El estudio también apunta diferencias según el ámbito. El catalán es predominante en las administraciones catalanas, la policía y los bancos, mientras que su presencia es menor en la sanidad y en la Administración del Estado en Cataluña. En los hogares, el 43,9 % declara utilizar exclusivamente el catalán y el porcentaje se acerca al 50 % cuando se pregunta por la lengua empleada con los hijos. El castellano, en cambio, pierde peso como lengua de transmisión generacional.

La encuesta, basada en más de 600 entrevistas, ha servido al Ayuntamiento para diseñar su política lingüística. Manresa considera que su experiencia puede convertirse en referencia para otros municipios y asegura que este tipo de iniciativas ya han influido en la política de la Generalitat, que ha empezado a ofrecer subvenciones a los ayuntamientos que quieran desarrollar políticas lingüísticas similares.

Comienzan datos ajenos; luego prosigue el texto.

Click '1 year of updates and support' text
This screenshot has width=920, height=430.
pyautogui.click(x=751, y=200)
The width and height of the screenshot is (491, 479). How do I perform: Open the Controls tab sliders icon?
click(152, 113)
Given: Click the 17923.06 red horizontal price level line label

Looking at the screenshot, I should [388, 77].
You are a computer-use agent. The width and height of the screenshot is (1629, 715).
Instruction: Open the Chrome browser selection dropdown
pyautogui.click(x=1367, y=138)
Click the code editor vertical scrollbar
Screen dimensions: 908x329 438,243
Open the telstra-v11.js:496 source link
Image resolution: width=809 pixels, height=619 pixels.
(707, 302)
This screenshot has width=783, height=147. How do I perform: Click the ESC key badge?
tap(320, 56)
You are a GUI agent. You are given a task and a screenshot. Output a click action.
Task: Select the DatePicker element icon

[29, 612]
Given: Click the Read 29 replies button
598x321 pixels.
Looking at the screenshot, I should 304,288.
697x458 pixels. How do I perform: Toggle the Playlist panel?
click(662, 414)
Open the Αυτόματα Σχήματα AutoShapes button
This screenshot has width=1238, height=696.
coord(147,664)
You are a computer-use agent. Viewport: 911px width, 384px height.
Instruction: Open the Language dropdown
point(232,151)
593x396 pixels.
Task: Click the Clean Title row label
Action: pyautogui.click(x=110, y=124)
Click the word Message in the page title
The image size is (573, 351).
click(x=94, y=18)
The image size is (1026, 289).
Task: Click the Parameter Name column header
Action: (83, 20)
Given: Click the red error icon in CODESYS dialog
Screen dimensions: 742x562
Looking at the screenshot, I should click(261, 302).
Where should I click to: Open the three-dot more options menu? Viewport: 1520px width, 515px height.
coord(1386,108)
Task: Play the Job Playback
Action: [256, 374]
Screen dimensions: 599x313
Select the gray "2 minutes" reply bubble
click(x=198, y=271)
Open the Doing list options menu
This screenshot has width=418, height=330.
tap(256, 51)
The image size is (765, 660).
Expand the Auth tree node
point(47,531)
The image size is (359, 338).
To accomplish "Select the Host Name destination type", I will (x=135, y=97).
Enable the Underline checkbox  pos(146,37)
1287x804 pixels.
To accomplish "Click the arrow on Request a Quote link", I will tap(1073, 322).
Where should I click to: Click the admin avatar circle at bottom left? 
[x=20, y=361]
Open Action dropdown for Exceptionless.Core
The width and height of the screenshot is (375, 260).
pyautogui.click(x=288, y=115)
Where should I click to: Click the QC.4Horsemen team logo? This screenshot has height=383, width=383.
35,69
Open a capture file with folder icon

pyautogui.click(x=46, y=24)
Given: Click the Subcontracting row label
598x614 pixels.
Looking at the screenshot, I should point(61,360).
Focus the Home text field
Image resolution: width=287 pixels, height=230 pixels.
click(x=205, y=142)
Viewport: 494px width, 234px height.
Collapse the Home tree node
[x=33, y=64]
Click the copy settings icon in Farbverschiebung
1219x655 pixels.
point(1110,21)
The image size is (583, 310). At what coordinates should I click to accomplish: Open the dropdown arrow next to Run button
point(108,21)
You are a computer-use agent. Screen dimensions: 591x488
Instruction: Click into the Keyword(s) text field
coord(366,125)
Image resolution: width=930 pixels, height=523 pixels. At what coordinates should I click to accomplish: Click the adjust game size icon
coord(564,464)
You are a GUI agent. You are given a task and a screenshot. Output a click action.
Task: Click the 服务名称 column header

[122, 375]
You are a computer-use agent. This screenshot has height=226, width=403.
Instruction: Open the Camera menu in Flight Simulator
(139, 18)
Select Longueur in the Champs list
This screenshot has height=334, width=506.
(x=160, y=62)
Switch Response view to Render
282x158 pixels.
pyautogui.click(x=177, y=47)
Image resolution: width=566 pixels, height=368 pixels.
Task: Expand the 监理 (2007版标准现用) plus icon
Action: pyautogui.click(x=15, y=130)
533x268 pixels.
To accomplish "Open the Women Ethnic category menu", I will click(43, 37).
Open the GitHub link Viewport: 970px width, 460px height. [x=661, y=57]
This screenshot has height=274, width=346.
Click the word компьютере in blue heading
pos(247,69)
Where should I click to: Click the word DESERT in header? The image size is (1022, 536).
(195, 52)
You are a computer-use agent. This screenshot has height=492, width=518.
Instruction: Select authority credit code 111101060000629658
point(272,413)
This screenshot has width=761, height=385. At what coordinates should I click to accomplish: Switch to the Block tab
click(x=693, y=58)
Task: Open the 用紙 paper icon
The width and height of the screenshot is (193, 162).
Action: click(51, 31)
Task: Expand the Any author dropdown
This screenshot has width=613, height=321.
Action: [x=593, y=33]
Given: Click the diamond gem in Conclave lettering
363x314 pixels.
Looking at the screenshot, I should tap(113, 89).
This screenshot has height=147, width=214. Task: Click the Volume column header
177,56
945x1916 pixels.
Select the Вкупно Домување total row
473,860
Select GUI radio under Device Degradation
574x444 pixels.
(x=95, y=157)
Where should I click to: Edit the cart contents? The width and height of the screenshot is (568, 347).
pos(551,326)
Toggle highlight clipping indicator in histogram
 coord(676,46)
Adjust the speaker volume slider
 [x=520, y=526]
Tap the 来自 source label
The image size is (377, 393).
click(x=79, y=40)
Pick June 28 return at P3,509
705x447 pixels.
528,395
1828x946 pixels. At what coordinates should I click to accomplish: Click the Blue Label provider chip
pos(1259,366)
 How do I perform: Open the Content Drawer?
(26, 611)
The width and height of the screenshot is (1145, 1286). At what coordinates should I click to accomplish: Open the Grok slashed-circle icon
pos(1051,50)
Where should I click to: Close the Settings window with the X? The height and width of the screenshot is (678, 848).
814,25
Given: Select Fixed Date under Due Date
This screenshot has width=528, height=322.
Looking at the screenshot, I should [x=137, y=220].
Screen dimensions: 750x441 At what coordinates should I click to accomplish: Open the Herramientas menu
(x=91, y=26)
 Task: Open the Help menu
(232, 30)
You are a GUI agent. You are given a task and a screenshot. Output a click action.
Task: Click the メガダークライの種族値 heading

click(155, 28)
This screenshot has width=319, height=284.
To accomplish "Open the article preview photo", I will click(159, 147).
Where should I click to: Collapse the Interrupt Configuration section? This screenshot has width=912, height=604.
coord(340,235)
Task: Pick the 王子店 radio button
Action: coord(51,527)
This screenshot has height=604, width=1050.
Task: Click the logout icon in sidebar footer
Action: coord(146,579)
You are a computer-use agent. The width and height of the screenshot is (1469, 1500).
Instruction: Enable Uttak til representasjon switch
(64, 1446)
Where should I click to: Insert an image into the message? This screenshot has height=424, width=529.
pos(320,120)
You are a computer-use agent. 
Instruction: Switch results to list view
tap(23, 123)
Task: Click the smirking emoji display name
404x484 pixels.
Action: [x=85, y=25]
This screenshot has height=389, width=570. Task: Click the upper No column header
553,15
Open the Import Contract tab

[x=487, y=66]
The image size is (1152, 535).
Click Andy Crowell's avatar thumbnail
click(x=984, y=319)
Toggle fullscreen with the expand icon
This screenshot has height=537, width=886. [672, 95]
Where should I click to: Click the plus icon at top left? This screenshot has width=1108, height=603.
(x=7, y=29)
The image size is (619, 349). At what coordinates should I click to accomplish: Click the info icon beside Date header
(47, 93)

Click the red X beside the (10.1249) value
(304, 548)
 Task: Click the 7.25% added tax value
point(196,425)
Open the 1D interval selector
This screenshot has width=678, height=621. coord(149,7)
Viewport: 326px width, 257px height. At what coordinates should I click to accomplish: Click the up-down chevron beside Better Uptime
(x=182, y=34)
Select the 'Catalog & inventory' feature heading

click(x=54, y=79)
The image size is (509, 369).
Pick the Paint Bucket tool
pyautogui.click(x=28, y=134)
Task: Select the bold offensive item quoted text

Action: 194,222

La paradoja es evidente: en una ciudad donde prácticamente todos entienden el catalán y donde la mitad de la población lo identifica como su lengua habitual, el Ayuntamiento considera necesario pedir a quienes ya lo hablan que no cambien nunca de idioma para protegerlo, aún más. Una campaña que, bajo el lema «No canviïs mai», convierte una elección cotidiana entre dos lenguas oficiales en una cuestión de política lingüística.